Personally, I'd rather completely eliminate implicit conversions between integers and floating point types. But that's just me.

I maintain that implicit conversion of integers of any length should
always target the same precision float, and that should be a compiler
flag to specify the desired precision throughout the app (possibly
defaulting to double).

I can't believe that you'd ever write an app without that being an upfront decision. Casually flipping it with a compiler flag??
Remember that it affects very few things (as discussed below).

If you choose 'float' you may lose some precision obviously, but you
expected that when you chose the options, and did the cast...
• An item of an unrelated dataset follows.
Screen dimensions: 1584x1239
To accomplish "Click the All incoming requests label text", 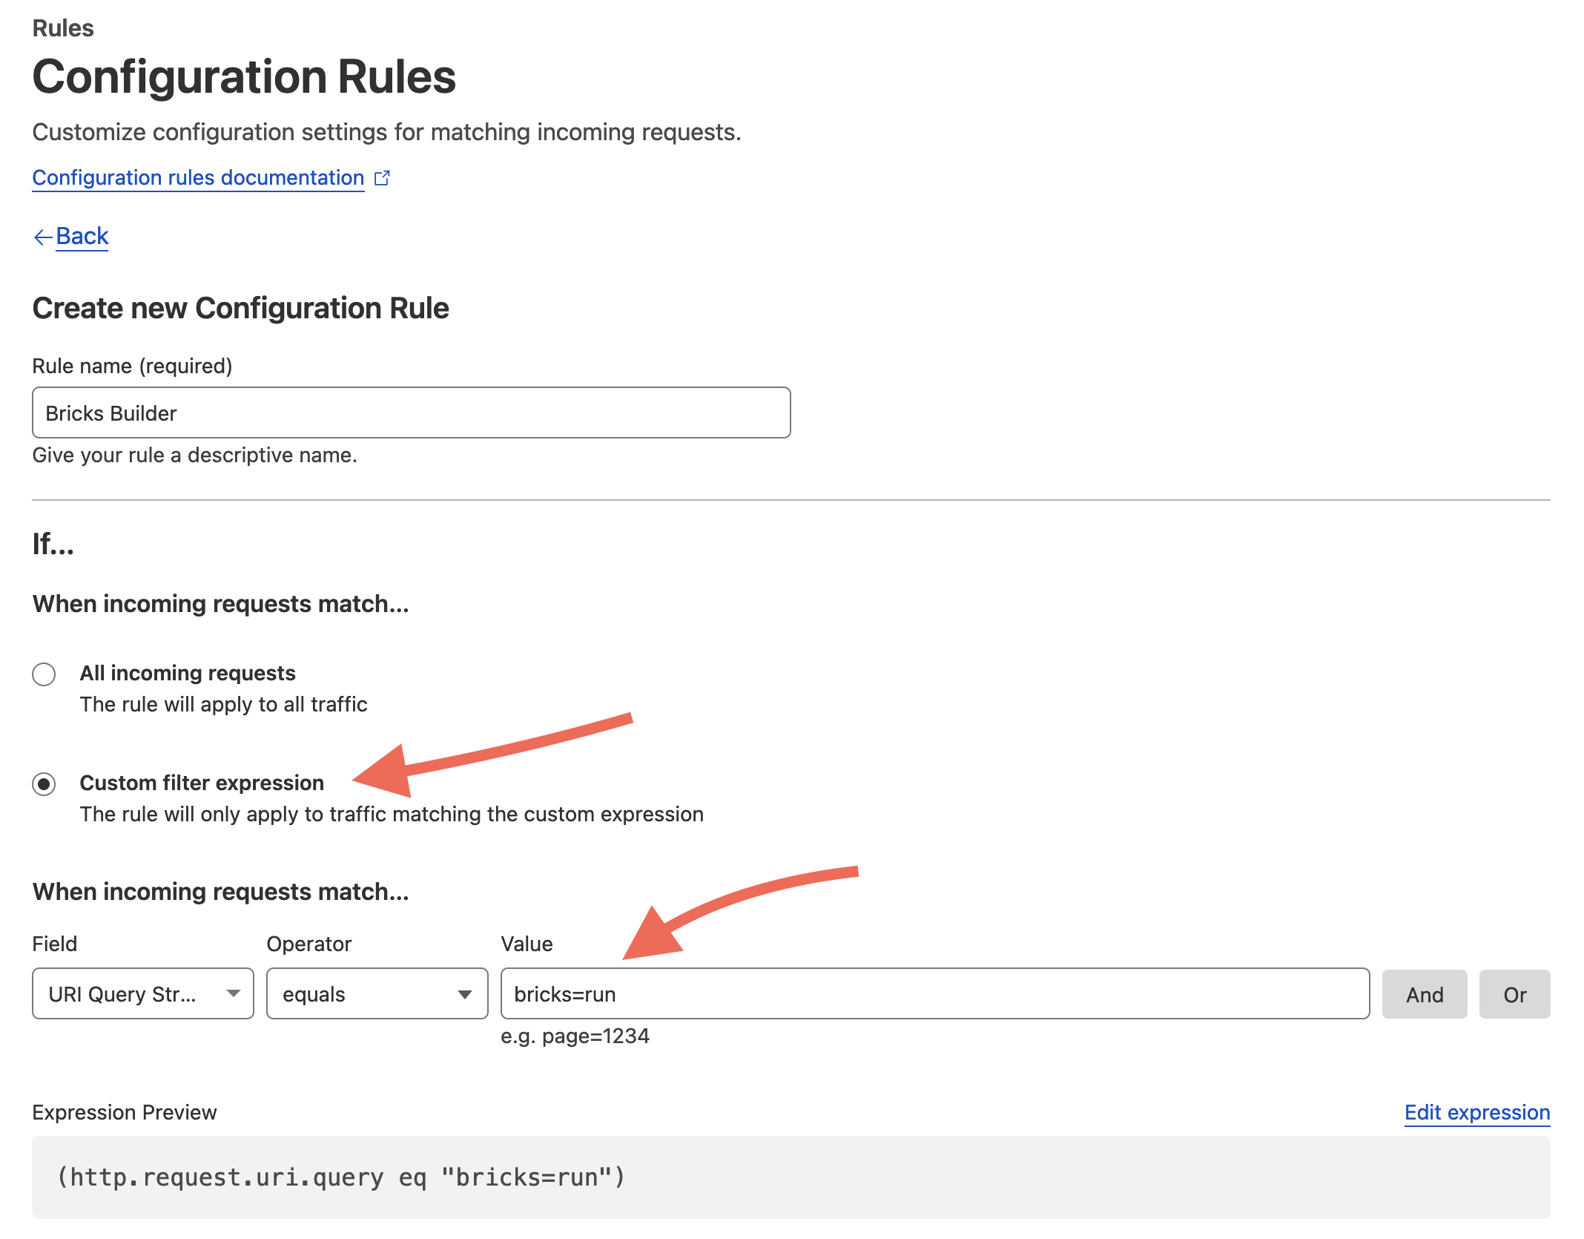I will point(188,673).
Explicit casts are not affected in any way.

    Note that what we're discussing here is parameter passing of single
    values; if it's part of an aggregate (array or struct), the issue
    doesn't arise.


Are we? I thought we were discussing implicit conversion of ints to
floats? This may be parameter passing, but also assignment I expect?

There's no problem with assignment, it's never ambiguous.

There seems to be some confusion about what the issue is.
To reiterate:

void foo(float x) {}
void foo(double x) {}

void bar(float x) {}

void baz(double x) {}

void main()
{
   bar(2); // OK -- 2 becomes 2.0f
   baz(2); // OK -- 2 becomes 2.0
   foo(2); // fails -- ambiguous.
}

My proposal was effectively: if it's ambiguous, choose double. That's all.